**Complete the following:**
(1) Write out the passage of the Python package manager post from "Let's say, you" to "a developer’s nightmare.", word for word.
(2) Repeat the records word for word, from their first line to the line with "Action: [1392, 33]", including both of those lines.

**Document excerpt:**
Goalist Developers Blog

Which Python Package Manager Should You Use?

f:id:vivek081166:20190612133948p:plain
source : https://realpython.com/

Nowadays Python is everywhere  - academics, data science, machine learning, enterprise application, web application, scripting... you name it python is everywhere. Whatever you do, python is there either to help you or give you a headache.

Let's say, you have learned python programming and ready to use to develop applications, surely, as that sounds great, you jump into coding python scripts and eventually start installing python packages. From there one follows a dangerous path into a developer’s nightmare.

f:id:vivek081166:20190612152119p:plain
source : https://xkcd.com/1987/

Package installation may lead to having incompatibility issues or make other applications unworkable. And you may discover that your code does not work on some machines while it just works flawlessly on your local machine. Why??? It's because of the Python environment.

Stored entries
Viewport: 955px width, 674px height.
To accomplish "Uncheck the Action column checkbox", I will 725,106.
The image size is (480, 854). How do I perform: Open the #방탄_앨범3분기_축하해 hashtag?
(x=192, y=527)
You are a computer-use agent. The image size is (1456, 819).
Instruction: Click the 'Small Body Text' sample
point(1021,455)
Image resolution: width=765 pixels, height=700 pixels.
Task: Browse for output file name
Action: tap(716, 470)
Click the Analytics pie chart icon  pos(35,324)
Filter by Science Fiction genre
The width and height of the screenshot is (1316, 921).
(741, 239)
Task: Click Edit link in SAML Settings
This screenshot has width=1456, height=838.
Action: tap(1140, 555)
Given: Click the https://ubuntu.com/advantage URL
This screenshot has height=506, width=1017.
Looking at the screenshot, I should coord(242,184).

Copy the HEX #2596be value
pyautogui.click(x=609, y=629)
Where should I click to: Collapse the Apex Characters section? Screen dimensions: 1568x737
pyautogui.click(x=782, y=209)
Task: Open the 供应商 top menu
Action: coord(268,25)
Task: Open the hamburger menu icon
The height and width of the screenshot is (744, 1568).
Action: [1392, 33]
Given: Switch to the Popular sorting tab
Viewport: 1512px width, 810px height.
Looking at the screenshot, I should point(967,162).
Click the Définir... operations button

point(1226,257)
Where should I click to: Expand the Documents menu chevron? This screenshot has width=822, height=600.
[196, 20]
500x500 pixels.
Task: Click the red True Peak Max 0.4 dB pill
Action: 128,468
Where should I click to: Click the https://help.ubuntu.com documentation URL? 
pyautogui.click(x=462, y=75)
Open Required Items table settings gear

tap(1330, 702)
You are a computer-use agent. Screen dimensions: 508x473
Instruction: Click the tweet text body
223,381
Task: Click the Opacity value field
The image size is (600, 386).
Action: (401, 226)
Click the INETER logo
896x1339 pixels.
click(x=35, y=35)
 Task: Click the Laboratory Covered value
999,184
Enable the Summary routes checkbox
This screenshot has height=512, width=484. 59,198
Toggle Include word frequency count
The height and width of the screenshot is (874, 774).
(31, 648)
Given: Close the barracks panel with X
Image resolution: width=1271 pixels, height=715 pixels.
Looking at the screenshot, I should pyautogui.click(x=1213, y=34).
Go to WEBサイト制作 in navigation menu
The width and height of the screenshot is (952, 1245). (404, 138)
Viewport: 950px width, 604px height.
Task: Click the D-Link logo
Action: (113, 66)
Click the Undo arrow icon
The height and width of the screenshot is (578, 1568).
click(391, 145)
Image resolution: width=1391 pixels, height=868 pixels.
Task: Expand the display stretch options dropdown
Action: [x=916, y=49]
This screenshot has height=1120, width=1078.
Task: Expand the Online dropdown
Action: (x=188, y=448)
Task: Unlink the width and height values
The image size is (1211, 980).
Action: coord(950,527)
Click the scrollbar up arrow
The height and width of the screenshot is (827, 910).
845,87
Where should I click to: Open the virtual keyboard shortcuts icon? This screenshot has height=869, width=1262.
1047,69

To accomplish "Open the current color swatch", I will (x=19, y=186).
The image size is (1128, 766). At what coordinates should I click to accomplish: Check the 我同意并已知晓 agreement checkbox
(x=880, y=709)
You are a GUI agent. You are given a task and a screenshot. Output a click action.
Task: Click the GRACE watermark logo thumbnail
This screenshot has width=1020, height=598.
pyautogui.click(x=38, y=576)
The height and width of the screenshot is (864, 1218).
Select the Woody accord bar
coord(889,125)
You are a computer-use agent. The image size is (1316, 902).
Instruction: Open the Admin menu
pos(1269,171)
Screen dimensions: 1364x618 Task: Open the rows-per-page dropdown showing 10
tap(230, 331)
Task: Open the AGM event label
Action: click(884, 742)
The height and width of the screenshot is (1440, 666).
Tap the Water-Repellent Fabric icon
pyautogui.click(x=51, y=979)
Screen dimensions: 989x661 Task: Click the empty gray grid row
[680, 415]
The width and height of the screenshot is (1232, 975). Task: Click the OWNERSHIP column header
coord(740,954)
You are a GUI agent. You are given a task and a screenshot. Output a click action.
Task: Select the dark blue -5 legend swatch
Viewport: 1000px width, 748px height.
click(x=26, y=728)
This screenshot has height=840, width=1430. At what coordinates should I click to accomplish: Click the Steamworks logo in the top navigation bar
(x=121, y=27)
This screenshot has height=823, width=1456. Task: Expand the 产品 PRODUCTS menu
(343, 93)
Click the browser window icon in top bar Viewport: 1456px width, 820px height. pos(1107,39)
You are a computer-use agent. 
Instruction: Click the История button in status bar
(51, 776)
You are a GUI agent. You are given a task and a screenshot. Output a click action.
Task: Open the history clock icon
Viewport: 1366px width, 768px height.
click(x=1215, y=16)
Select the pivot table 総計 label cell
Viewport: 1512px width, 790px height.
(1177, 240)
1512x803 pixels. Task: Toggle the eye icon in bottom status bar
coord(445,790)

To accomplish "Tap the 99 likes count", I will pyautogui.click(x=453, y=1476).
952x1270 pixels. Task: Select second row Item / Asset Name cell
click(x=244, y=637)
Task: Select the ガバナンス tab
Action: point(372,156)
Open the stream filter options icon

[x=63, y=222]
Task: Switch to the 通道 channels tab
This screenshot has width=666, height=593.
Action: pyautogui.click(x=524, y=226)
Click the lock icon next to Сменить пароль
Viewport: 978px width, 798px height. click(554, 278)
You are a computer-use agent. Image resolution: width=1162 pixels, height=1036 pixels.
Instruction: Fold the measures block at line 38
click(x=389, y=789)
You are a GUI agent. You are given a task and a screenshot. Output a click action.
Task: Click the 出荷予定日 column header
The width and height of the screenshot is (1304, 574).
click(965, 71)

**Responses for each task:**
(1)
Let's say, you have learned python programming and ready to use to develop applications, surely, as that sounds great, you jump into coding python scripts and eventually start installing python packages. From there one follows a dangerous path into a developer’s nightmare.

(2)
Viewport: 955px width, 674px height.
To accomplish "Uncheck the Action column checkbox", I will 725,106.
The image size is (480, 854). How do I perform: Open the #방탄_앨범3분기_축하해 hashtag?
(x=192, y=527)
You are a computer-use agent. The image size is (1456, 819).
Instruction: Click the 'Small Body Text' sample
point(1021,455)
Image resolution: width=765 pixels, height=700 pixels.
Task: Browse for output file name
Action: tap(716, 470)
Click the Analytics pie chart icon  pos(35,324)
Filter by Science Fiction genre
The width and height of the screenshot is (1316, 921).
(741, 239)
Task: Click Edit link in SAML Settings
This screenshot has width=1456, height=838.
Action: tap(1140, 555)
Given: Click the https://ubuntu.com/advantage URL
This screenshot has height=506, width=1017.
Looking at the screenshot, I should coord(242,184).

Copy the HEX #2596be value
pyautogui.click(x=609, y=629)
Where should I click to: Collapse the Apex Characters section? Screen dimensions: 1568x737
pyautogui.click(x=782, y=209)
Task: Open the 供应商 top menu
Action: coord(268,25)
Task: Open the hamburger menu icon
The height and width of the screenshot is (744, 1568).
Action: [1392, 33]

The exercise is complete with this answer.